Dirk,
We currently use a dedicated PIII/733 with 256MB of RAM to scan a
network of 15,000 hosts across 200 subnets. A scan for the 3
anti-Slapper plugins across all hosts takes approximately 5 hours.
Two suggestions:
1) if possible, increase CPU speed. I also set the number of
hosts to be scanned at 30, and uptime utilization was averaging around
8.5-12.
2) run Nessus 1.3.3 (or 1.4.x when released). Speed has been
**greatly** improved versus previous versions. The same scan under 1.2.7
was taking several days.
If you need more details, you can reply to me offline...
--Keith Young
-----Original Message-----
From: Nessus User [mailto:[EMAIL PROTECTED]]
Sent: Friday, January 31, 2003 9:41 AM
To: [EMAIL PROTECTED]
Subject: System requirements Nessus
Hello list,
I am figuring out how I can implement Nessus into a
network of a customer of ours.

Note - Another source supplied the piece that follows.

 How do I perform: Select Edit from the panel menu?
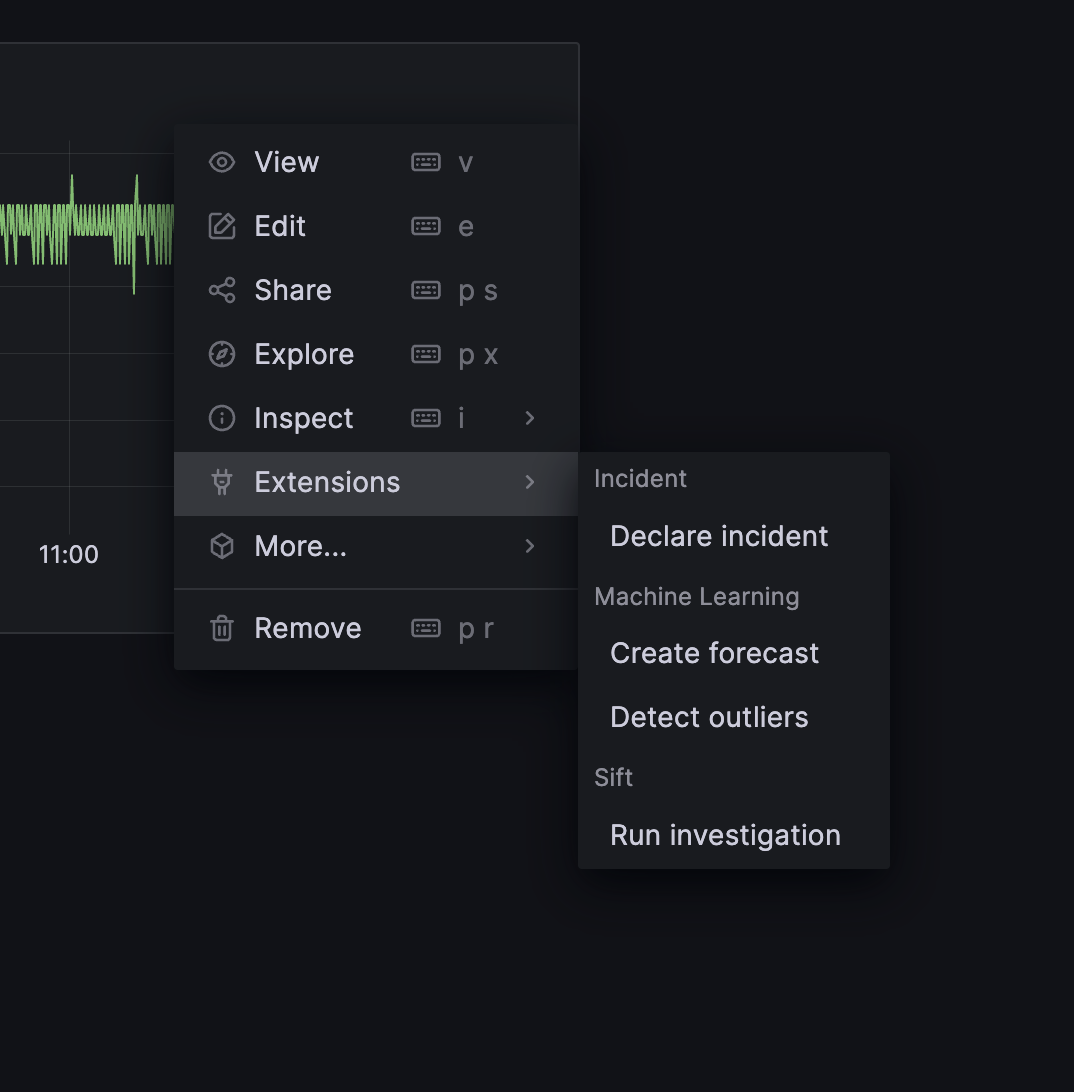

I am talking about a
rather big corperate network on which Nessus has to
scan. As a first test I will use one scanning host,
this will be a dedicated machine only running Nessus
and maybe a SQL database for storing the results. I am
not sure what the exact system requirements of this
machine will be, because I do not have that much
experience with scanning this large.
Nessus will be installed onto a Linux distro and it
has to scan a range of about 30.000 host of which
10.000 may be offline. The scan will run once in 3
months, so time won't be a real problem, although it
is preferable if the scan would finsih as soon as
possible.
I think the following settings will be sufficient, but
maybe I am totally wrong.
- As is stated, this system will be running Linux, so
I think I better stick with an i386 processor, I was
think of a Pentium III 1 GHz
- The system should offcourse have a lot of memory,
but I don't have a clue what is enough and what is
overkill, so I was planning of putting in about 512 MB
of RAM
- The storage space will be a hardware RAID, storage
space won't be a real problem I guess
FYI, the network is a 100 Mbps switched ethernet
network.
I am thinking of scanning 30 hosts parallel with a
maximum of 10 hosts. The customer requested that the
scan would not use all available network bandwidth.
Are there other ways of limiting the Nessus traffic.
What would be the best strategy to scan such a large
network and what would be the minimum system
requirements for executing such a scan?